Acoustic Experience And Glass Surfaces
Why you don't want to hold your milonga in a dancing studio or a modernist space
Acoustic Experience
Acoustic experience goes beyond just auditory perception.
While auditory perception typically refers to the direct perception of sound—how we hear and interpret it in the brain —acoustic experience can encompass a broader sensory and spatial engagement with sound as it interacts with an environment including:
Spatial Awareness: acoustic experience can include how sound interacts with physical spaces, like how echo or reverb occurs in a particular room. This interaction shapes the perception of sound but isn’t solely limited to hearing.
Vibrations and Tactile Feedback: Sound can produce vibrations that are felt physically, such as bass in music or the rumble of thunder. This tactile aspect is part of the acoustic experience but isn’t directly auditory.
Environmental Interaction: Acoustic experiences can involve how sound waves move through different materials, objects, and spaces, shaping the overall sensory encounter with sound, whether or not it is consciously heard.
So, while auditory perception is a central component of acoustic experience, the latter encompasses the full sensory interaction with sound and its environment, making it broader in scope.
Glass surfaces and room acoustics
Glass is generally considered bad for room acoustics for several reasons, mainly due to its reflective and rigid nature.
Here are the key issues glass presents in room acoustics:
1. High Reflectivity
Glass Reflects Sound Waves
Glass surfaces reflect sound waves instead of absorbing them.
When sound hits a glass surface, most of it bounces back into the room, creating echoes and reverberation.
This can cause sounds to overlap, making speech and music sound muddy or unclear.
Flutter Echo
Parallel glass surfaces (like two opposite glass walls) can cause a phenomenon called “flutter echo,” where sound bounces rapidly back and forth between the two surfaces.
This creates a harsh, repeating sound that can be very distracting.
2. Lack of Absorption
Glass is not porous or soft, so it doesn’t absorb sound.
This leads to an imbalance, where high frequencies (treble) are reflected more, and low frequencies (bass) are either reflected or pass through.
The result is often a room that sounds overly bright, harsh, or tinny.

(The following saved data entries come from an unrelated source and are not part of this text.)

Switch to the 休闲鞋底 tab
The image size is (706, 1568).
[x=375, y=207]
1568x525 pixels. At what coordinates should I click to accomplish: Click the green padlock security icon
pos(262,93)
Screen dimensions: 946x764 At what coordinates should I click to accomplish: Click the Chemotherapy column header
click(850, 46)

3. Vibrations and Resonance
Glass is a stiff material, but it can still vibrate at certain frequencies.
These vibrations can contribute to unwanted resonances, which distort the original sound.

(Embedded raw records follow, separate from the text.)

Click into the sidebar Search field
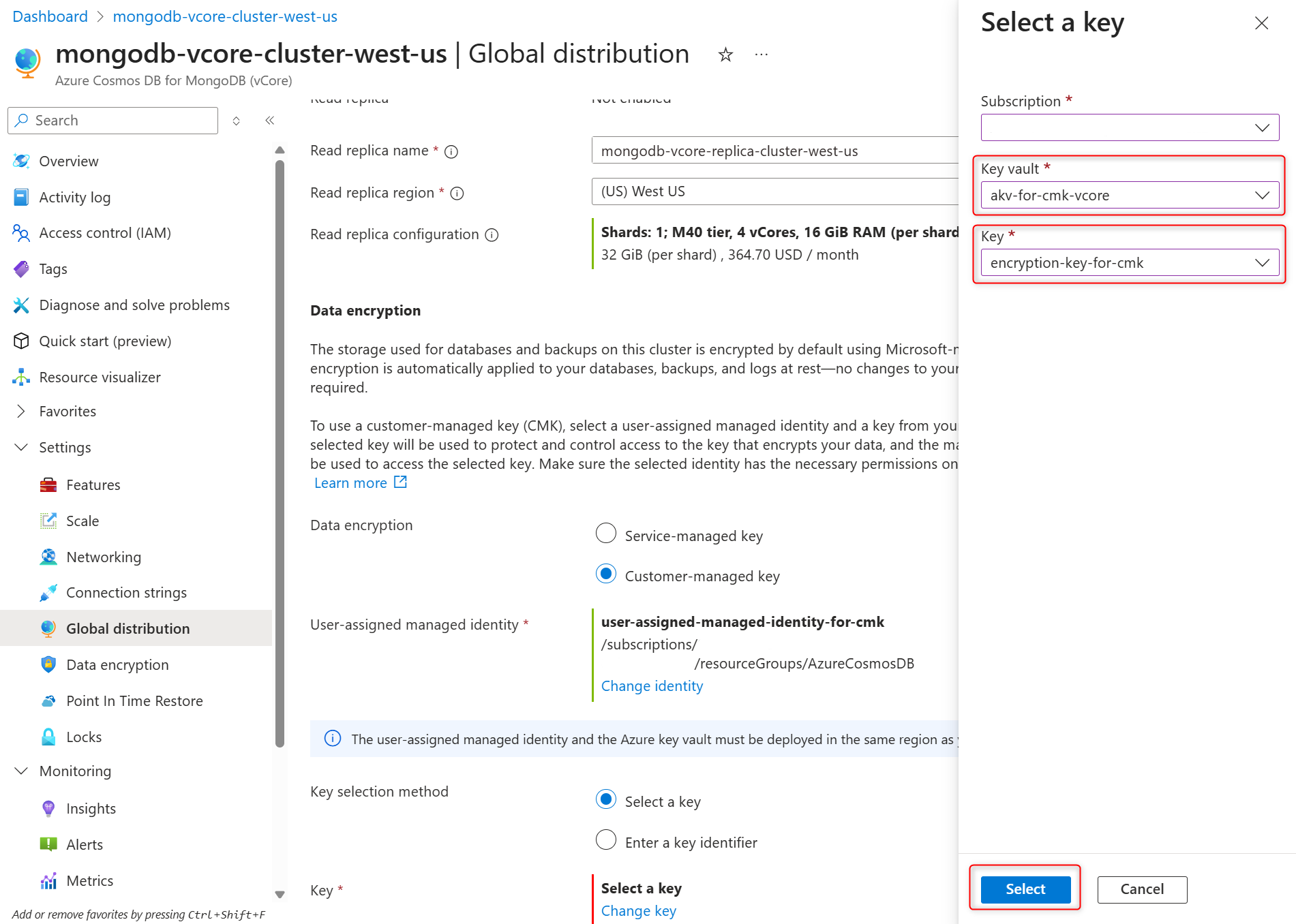[x=113, y=121]
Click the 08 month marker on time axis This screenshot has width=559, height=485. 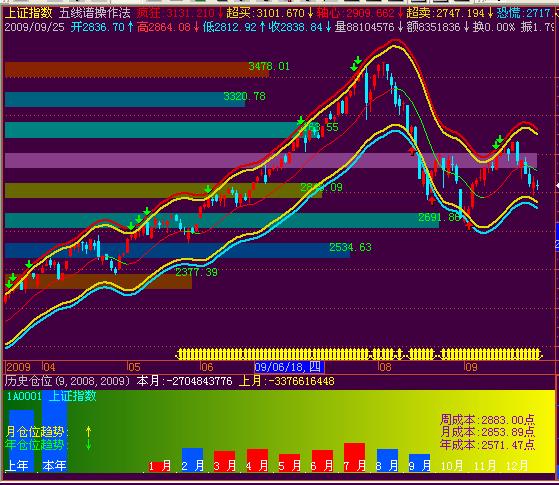385,367
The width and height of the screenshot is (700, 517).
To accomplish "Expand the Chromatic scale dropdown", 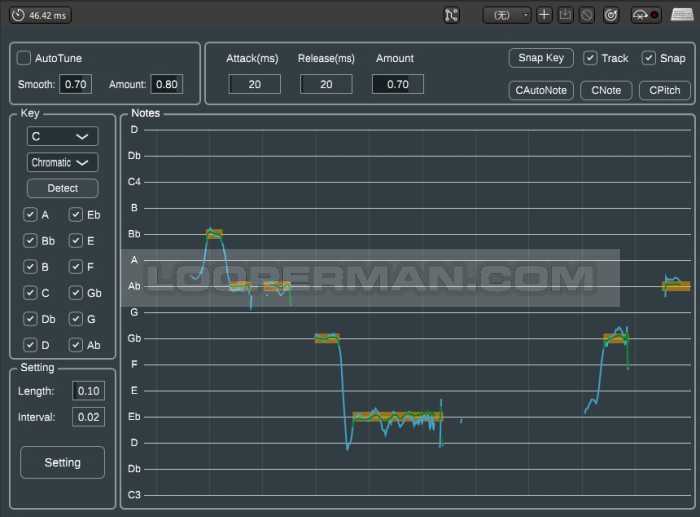I will pyautogui.click(x=62, y=162).
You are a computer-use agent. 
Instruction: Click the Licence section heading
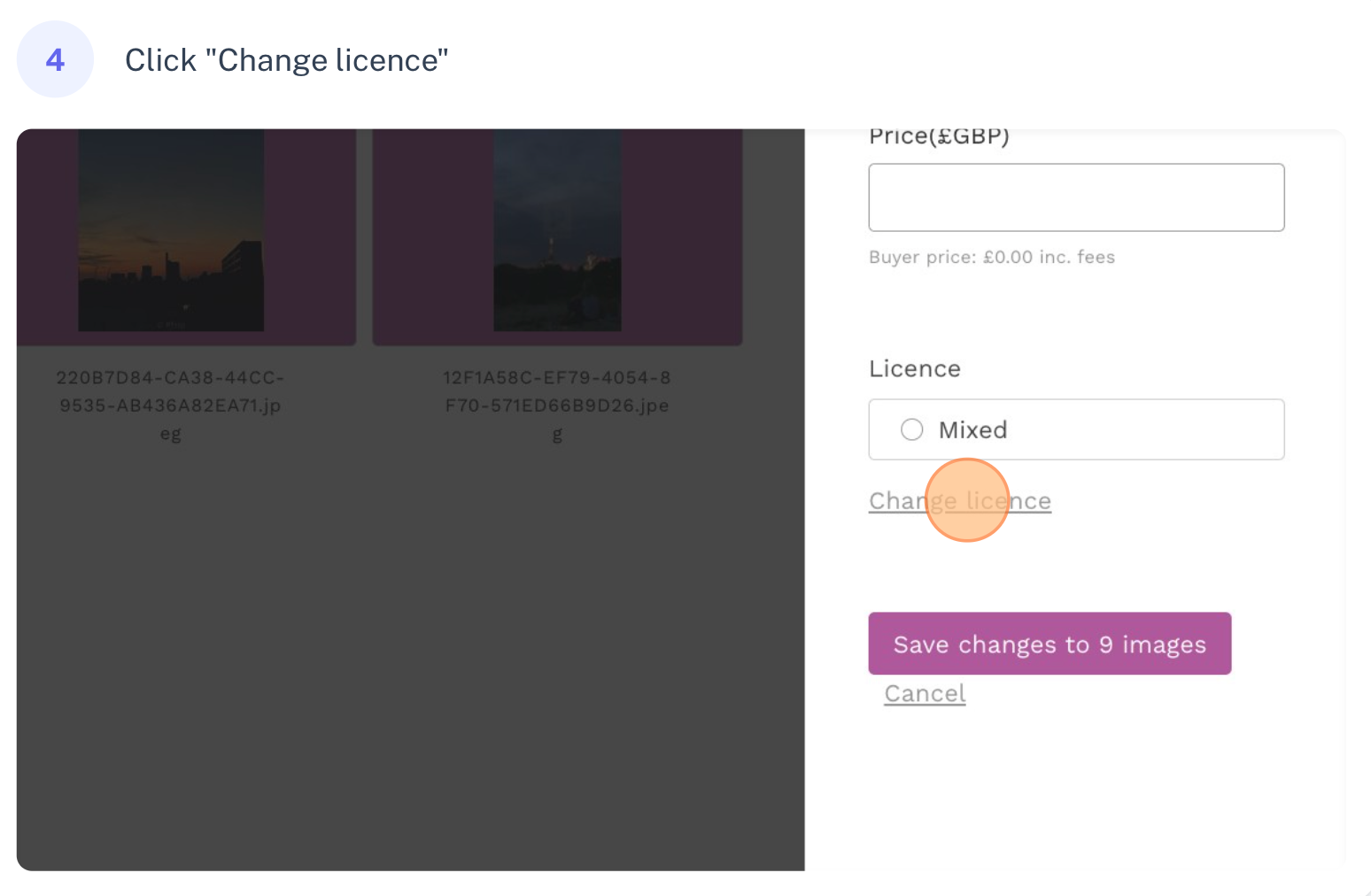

If the glass panes are thin or large, they may “rattle” or resonate with specific low-frequency sounds, introducing additional noise into the environment.
4. Uneven Frequency Response
Different frequencies are affected differently by glass.
High frequencies are usually reflected, while lower frequencies may pass through or cause the glass to resonate.
This uneven treatment of frequencies results in an unbalanced sound, where certain parts of the audio spectrum are emphasised or diminished unnaturally.
Solutions
To mitigate the negative impact of glass on room acoustics, people often use acoustic treatments such as curtains, carpets, diffusers, or absorptive panels placed strategically to minimise reflections.
Modern architecture and room acoustics
Modern architecture is often characterised by large rooms and materials with smooth surfaces, such as plastic, glass or concrete.
As a result, room acoustics and speech intelligibility are severely compromised.
Rooms with low absorption sound “echoey” and are perceived acoustically as uncomfortable.
Good average reverberation times for speech are around 1 second, while for symphonic music they are about 2 seconds.
The reverberation time should be adjusted to the intended main use of the space.
Initial reflections are those sound vibrations that hit a wall first and are reflected back to the ear.
They can cause cancellation or overemphasis in a particular frequency range, i.e. interference.
Initial reflections occur on walls as well as on ceilings and floors.